Evolve JavaScript, don't reinvent it

written on Tue, 08 May 2007 22:03

It's interesting how much buzz is out there about JavaScript currently. And you can read about possible successors more often as it seems. But i doubt that adding keywords like class or packages to that language would make it better.

JavaScript is a great language! But there are many design mistakes in, but probably different mistakes than you think. Having no class syntax etc is not a flaw, it's genious. Also one namespace is no issue at all since you can easly add closures around your stuff and return one element to the global namespace that has multiple members and substructures. This works pretty much like ruby namespaces if used in a sane way.
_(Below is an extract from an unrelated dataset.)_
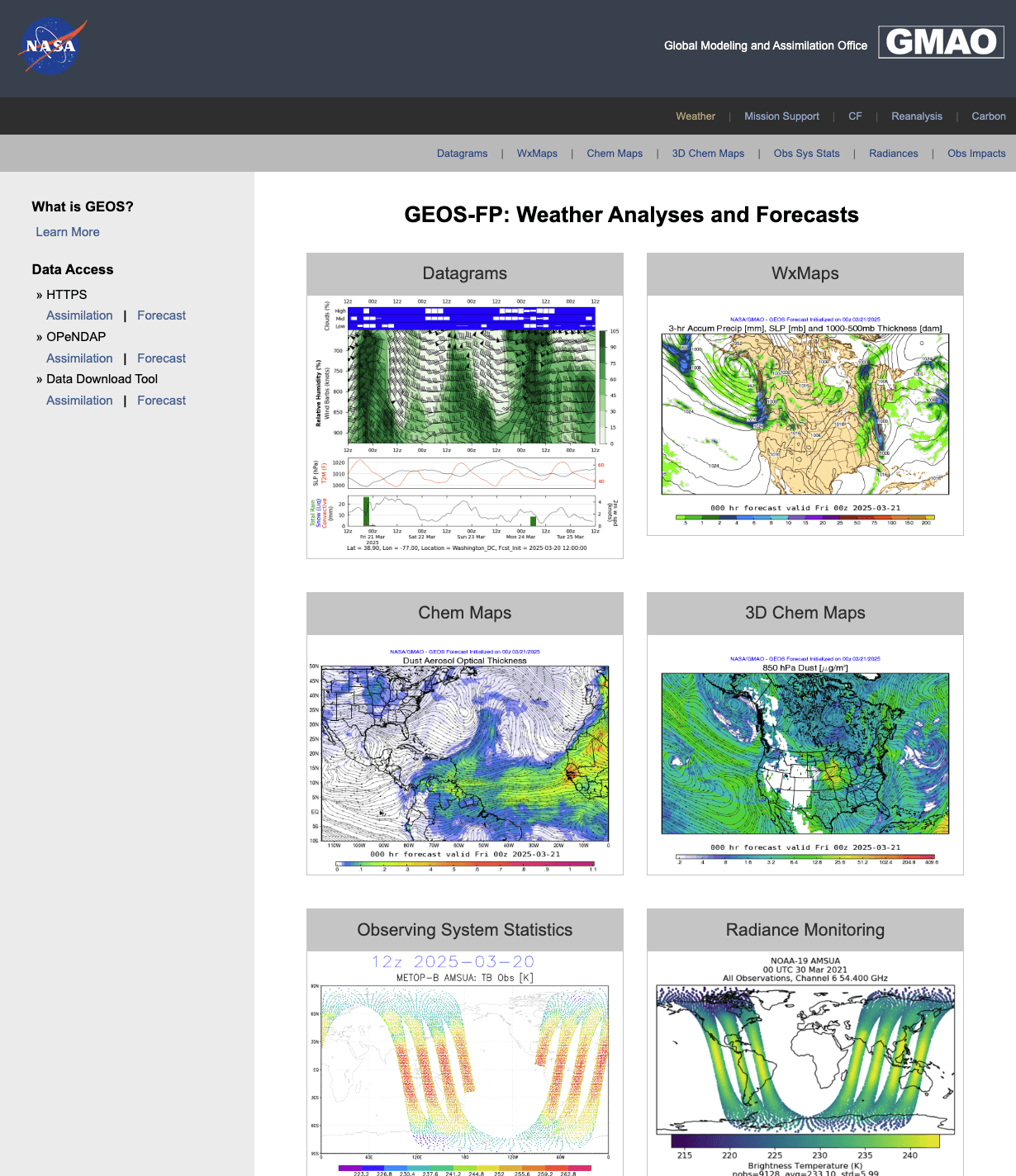Open the Radiances submenu link
1016x1176 pixels.
[894, 154]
But where are the mistakes then?

this

this is the biggest mistake in that language. It always points to something and in most situations it points to the global namespace which makes no sense since it makes working with closures a lot harder.
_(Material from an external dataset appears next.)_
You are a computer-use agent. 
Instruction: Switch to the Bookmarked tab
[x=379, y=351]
In a situation where you call a function without sending a message from an object (just bar() and not foo.bar()) this should point to the this of the scope where the function is defined in:

/* current solution, one has to bind this to a different variable */
MyNamespace.User.makeCounter() {
  var counter = -1;
  var self = this;
  return function() {
    if (self.userCounter > counter)
      counter = self.userCounter;
    return ++counter;
  }
}

/* would make much more sense when this points to the outer this: */
MyNamespace.User.makeCounter() {
  var counter = -1;
  return function() {
    if (this.userCounter > counter)
      counter = self.userCounter;
    return ++counter;
  }
}

Inheritance

Inheritance in JavaScript works via prototypes. But it doesn't work in a nice way because there is no syntax for it. It would help if you have a syntax for inheriting stuff:

/* old school inheritance by setting the internal link to
   an existing object by creating a new instance of an object: */
MyNamespace.NewClass = (function() {
  var cls = function() {};
  cls.prototype = MyNamespace.ParentClass;
  cls.fooMethod = function() { ... };
  cls.barMember = 42;
  return new cls();
})();

/* with syntactic sugar: */
MyNamespace.NewClass = MyNamespace.ParentClass >> {
  fooMethod : function() { ... },
  barMemner : 42
};

That syntax might not be the best one but it says what happens. If if there is no syntax, at least there should be a factory function that does something similar (Object.extend).

More Functional Helpers

JavaScript is a functional language. That's what the intenion was and what it does best. So please add partial/curry, map and some other helpers either to the global namespace or to the arrays/functions itself.

Better Lambda

JavaScript has a function keyword that works exactly like a lambda should work. But it could be better by removing that keyword or making it a lot smaller. Possible solutions:

/* current solution */
var result = map([1, 2, 3, 4], function(item) {
  return item * item;
});

/* ruby like solution */
var result = map([1, 2, 3, 4], { |item| item * item });

/* just making the keyword smaller */
var result = map([1, 2, 3, 4], def(item) { return item * item });

As you can see one of them has implicit defaults. And the ruby like solution would rewrite the pipe symbols, even if no arguments are passed because otherwise it would have a different meaning.

Iteration

JavaScript iteration works the wrong way. Especially since arrays are objects and iterate over their keys which is wrong and silly. Do what ruby does, call `each()` and pass it a function:

/* old solution for array iteration */
for (var i = 0, n = foo.length; i < n; i++) {
  var item = foo[i];
  ...
}

/* old solution for object iteration */
for (var key in foo) {
  var value = foo[key];
  ...
}

/* ruby like solution for iteration */
for (var key, value in foo) {
  ...
}

/* which would be the same as */
foo.each(function(key, value) { ... })

This of corse raises the question how continue and break should work then. The continue statement would translate to return and break to throw new StopIteration().

Everything as Object / Operators

Throw away that stupid typeof operator and make Numbers, Booleans null, undefined whatever objects. Operator overloading would be a nice to have but it would make things much more complicated. At least the + Operator should not add and concatenate at the same time. The simple rshift Operator would be extend for other objects as seen above.

Also == should become === and vice versa. Likewise for != and !==.

Conclusion

This might not be the answer but it makes a lot more sense for a web centric language (which JavaScript certainly is) than another Java like language implementation.